TIRF imaging of RABV/NGF internalization
DRG explants were imaged with TILL Photonics iMIC TIRF microscope (FEI, Munich, Germany), using Olympus 100× NA 1.49 TIRF objective. Images were acquired with an Andor iXon 897 EMCCD camera (Belfast, UK) and imaging protocol was controlled by TILL Photonics LiveAcquisition software. Throughout the experiment, explants were imaged inside an environmental chamber maintaining 37°C and 5% CO2. TIRF angle was set to give minimal penetration of the evanescent wave still giving measurable signal from the RABV-EGFP/NGF-QD particles. We used the 360° TIRF feature which azimuthally spins the laser beam on the circumference of the objective back focal plane, creating homogenous TIRF illumination across the field. Broad neuronal tips were selected for imaging after RABV/NGF addition, selected fields were imaged for 5–10 minutes each, for up to 2 hours. Exposure times were 50 msec, and camera gain was set to 300. Final frame rate was 1 and 1.12 seconds per frame in RABV/NGF alone and RABV+p75NTR experiments, respectively. A frame is comprised of RABV/NGF/p75 fluorescent channels over a bright-field image to localize fluorescent particles in context. For RABV-p75 imaging, explant cultures were incubated with fluorescent anti-p75NTR (ANT-007-AO, Alomone Labs) for 10 minutes and washed 3 times in poor neurobasal medium prior to imaging.
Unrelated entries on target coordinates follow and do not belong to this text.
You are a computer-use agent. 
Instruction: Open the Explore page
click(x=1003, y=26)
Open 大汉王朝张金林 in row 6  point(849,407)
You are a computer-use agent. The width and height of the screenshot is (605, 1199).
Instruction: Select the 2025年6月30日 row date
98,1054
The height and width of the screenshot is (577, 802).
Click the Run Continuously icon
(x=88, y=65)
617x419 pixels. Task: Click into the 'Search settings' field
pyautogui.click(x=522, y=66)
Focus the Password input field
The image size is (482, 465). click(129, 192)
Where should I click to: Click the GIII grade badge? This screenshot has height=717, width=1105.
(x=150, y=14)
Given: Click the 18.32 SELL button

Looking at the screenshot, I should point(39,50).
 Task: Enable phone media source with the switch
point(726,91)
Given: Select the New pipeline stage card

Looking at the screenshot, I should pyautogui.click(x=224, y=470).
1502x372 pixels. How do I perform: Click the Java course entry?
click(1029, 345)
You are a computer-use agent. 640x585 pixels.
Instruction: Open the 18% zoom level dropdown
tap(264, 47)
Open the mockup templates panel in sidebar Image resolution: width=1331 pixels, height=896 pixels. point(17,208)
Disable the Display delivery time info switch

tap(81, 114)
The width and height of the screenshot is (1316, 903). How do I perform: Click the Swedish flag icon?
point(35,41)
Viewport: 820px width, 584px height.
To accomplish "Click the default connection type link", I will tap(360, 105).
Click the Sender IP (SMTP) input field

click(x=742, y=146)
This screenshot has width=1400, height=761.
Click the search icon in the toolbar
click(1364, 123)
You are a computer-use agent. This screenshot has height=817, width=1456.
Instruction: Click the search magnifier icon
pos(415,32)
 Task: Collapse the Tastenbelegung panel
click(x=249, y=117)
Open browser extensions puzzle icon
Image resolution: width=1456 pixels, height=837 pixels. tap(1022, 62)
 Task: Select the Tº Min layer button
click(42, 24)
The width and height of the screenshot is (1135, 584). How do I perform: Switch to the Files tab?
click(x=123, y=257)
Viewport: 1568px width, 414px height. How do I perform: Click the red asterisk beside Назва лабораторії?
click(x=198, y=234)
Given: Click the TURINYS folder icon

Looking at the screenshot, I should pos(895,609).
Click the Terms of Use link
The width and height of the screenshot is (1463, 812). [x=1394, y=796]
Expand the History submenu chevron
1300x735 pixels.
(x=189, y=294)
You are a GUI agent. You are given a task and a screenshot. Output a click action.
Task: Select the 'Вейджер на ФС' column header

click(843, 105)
Measurement and analysis of RABV/NGF and p75 internalization in TIRF
Time-lapse image analysis was carried out using Fiji. RABV/NGF/p75 particles, which were manually identified in the area of the neuronal tip according to bright-field images, were marked by circular ROI in every time point. Average intensity was measured and plotted over time. A three-point moving average was applied to smooth out noisy spiking. As movement of RABV/NGF particle farther from the evanescent wave was measured as reduction in signal intensity, we used this property to detect and illustrate internalization kinetics. More specifically, internalization was defined as gradual reduction of RABV/NGF signal to undetectable levels for more than 4 consecutive frames (4–4.5 seconds). Internalization time was calculated as the time of the gradual reduction from high level intensity to baseline level. In RABV-p75 co-labeling experiments, p75 intensity was measured inside the identified RABV ROI.